Let’s plot the data (in a simple scatterplot) and add the line you built with your linear model. In this example, let R read the data first, again with the read_excel
command, to create a dataframe with the data, then create a linear regression with your new data. The command plot()
takes a data frame and plots the variables on it. In this case, it plots the pressure against the temperature of the material.
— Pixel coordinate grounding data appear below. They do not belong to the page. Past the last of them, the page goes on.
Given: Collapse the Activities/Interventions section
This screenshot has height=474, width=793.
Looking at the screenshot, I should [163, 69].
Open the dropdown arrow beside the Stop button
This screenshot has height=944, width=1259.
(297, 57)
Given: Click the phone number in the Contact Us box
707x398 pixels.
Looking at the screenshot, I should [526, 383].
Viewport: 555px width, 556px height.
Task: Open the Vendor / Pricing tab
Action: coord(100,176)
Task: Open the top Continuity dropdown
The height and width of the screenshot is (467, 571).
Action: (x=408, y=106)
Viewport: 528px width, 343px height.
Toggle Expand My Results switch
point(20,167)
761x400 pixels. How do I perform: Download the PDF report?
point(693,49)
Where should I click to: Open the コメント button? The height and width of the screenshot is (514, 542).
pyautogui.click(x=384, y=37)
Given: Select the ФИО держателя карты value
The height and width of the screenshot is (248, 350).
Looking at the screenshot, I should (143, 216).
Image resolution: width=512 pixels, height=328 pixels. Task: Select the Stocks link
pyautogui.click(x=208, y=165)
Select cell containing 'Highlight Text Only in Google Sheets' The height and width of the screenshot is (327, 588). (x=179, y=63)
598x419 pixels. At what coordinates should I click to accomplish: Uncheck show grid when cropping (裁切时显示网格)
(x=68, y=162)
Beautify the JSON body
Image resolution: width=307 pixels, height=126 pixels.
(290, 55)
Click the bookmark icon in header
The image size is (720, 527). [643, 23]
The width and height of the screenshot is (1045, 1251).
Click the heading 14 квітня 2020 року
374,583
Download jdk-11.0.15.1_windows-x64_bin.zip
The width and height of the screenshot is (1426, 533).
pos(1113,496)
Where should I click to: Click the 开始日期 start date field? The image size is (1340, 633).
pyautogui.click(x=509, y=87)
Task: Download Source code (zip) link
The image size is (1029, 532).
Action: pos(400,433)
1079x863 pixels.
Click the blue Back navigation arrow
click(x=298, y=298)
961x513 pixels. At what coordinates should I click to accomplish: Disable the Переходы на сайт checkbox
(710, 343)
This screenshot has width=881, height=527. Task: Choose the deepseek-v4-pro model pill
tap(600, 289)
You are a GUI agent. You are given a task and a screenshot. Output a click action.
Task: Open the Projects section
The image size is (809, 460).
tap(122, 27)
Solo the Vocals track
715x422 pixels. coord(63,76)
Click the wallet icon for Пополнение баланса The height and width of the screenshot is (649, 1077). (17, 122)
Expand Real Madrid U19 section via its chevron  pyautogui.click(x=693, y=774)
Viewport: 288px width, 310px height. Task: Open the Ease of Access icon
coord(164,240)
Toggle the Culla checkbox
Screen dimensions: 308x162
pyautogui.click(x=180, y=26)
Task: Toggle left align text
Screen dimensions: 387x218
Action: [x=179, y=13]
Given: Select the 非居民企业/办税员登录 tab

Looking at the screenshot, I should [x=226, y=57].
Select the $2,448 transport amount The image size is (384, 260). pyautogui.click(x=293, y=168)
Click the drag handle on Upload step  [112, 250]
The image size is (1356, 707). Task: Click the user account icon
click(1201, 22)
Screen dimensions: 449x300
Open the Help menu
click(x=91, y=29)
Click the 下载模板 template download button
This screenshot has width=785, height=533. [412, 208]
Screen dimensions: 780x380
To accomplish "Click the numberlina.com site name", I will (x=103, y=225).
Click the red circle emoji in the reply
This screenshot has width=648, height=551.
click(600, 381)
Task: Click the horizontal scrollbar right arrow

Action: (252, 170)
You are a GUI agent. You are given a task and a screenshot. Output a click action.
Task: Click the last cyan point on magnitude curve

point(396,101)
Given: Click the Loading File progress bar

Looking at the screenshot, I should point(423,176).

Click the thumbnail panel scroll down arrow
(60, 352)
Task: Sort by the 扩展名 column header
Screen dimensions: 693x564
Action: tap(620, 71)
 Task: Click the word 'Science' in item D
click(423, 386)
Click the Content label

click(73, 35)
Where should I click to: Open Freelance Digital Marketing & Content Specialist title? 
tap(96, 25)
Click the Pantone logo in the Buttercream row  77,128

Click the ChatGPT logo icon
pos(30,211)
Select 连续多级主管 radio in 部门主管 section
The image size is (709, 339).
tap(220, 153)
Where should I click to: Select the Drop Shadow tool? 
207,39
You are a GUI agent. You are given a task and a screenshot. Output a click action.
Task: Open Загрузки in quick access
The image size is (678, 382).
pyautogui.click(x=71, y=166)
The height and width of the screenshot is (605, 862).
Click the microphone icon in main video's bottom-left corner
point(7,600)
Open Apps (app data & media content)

Then, add the line made by the linear regression with the command abline
.
pressure <- read_excel("pressure.xlsx") #Upload the data
lmTemp = lm(Pressure~Temperature, data = pressure) #Create the linear regression
plot(pressure, pch = 16, col = "blue") #Plot the results
abline(lmTemp) #Add a regression line
If you see the summary of your new model, you can see that it has pretty good results (look at the R²and the adjusted R²)
summary(lmTemp)
Call:
lm(formula = Pressure ~ Temperature, data = pressure)
Residuals:
Min 1Q Median 3Q Max
-41.85 -34.72 -10.90 24.69 63.51
Coefficients:
Estimate Std. Error t value Pr(>|t|)
(Intercept) -81.5000 29.1395 -2.797 0.0233 *
Temperature 4.0309 0.4696 8.583 2.62e-05 ***
---
Signif. codes: 0 '***' 0.001 '**' 0.01 '*' 0.05 '.' 0.1 ' ' 1
Residual standard error: 42.66 on 8 degrees of freedom
Multiple R-squared: 0.902, Adjusted R-squared: 0.8898
F-statistic: 73.67 on 1 and 8 DF, p-value: 2.622e-05
Ideally, when you plot the residuals, they should look random. Otherwise means that maybe there is a hidden pattern that the linear model is not considering. To plot the residuals, use the command plot(lmTemp$residuals)
.
plot(lmTemp$residuals, pch = 16, col = "red")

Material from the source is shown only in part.